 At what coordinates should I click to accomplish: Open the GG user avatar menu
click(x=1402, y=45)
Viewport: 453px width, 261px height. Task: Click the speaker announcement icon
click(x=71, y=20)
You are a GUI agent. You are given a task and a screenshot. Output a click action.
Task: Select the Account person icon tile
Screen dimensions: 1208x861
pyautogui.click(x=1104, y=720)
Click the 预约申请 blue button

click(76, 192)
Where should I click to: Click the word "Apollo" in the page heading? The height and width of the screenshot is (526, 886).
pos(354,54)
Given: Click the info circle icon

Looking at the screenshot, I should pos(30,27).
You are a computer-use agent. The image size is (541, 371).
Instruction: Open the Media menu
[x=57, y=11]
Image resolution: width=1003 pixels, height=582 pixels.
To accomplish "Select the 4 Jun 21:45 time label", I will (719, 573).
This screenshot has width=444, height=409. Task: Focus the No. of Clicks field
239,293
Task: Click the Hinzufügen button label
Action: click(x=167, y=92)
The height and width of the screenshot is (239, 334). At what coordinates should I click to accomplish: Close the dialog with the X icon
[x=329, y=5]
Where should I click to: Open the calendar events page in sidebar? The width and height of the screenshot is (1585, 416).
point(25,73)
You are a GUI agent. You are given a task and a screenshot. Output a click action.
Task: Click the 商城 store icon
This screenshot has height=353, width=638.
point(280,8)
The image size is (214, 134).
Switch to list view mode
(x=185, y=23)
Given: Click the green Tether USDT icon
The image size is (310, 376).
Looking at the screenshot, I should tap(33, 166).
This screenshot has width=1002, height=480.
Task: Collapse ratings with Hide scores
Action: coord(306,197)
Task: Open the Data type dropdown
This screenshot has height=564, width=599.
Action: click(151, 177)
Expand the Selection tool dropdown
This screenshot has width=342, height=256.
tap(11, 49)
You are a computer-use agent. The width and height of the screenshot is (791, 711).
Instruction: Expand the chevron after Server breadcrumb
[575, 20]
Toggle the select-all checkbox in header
◇ ◇ ◇ ◇ ◇ ◇ ◇
### Work item
Using the records above, copy word for word the line with "Instruction: Open the Media menu", the line with "Task: Open the Data type dropdown", and every line between them.

### Written response
Instruction: Open the Media menu
[x=57, y=11]
Image resolution: width=1003 pixels, height=582 pixels.
To accomplish "Select the 4 Jun 21:45 time label", I will (719, 573).
This screenshot has width=444, height=409. Task: Focus the No. of Clicks field
239,293
Task: Click the Hinzufügen button label
Action: click(x=167, y=92)
The height and width of the screenshot is (239, 334). At what coordinates should I click to accomplish: Close the dialog with the X icon
[x=329, y=5]
Where should I click to: Open the calendar events page in sidebar? The width and height of the screenshot is (1585, 416).
point(25,73)
You are a GUI agent. You are given a task and a screenshot. Output a click action.
Task: Click the 商城 store icon
This screenshot has height=353, width=638.
point(280,8)
The image size is (214, 134).
Switch to list view mode
(x=185, y=23)
Given: Click the green Tether USDT icon
The image size is (310, 376).
Looking at the screenshot, I should tap(33, 166).
This screenshot has width=1002, height=480.
Task: Collapse ratings with Hide scores
Action: coord(306,197)
Task: Open the Data type dropdown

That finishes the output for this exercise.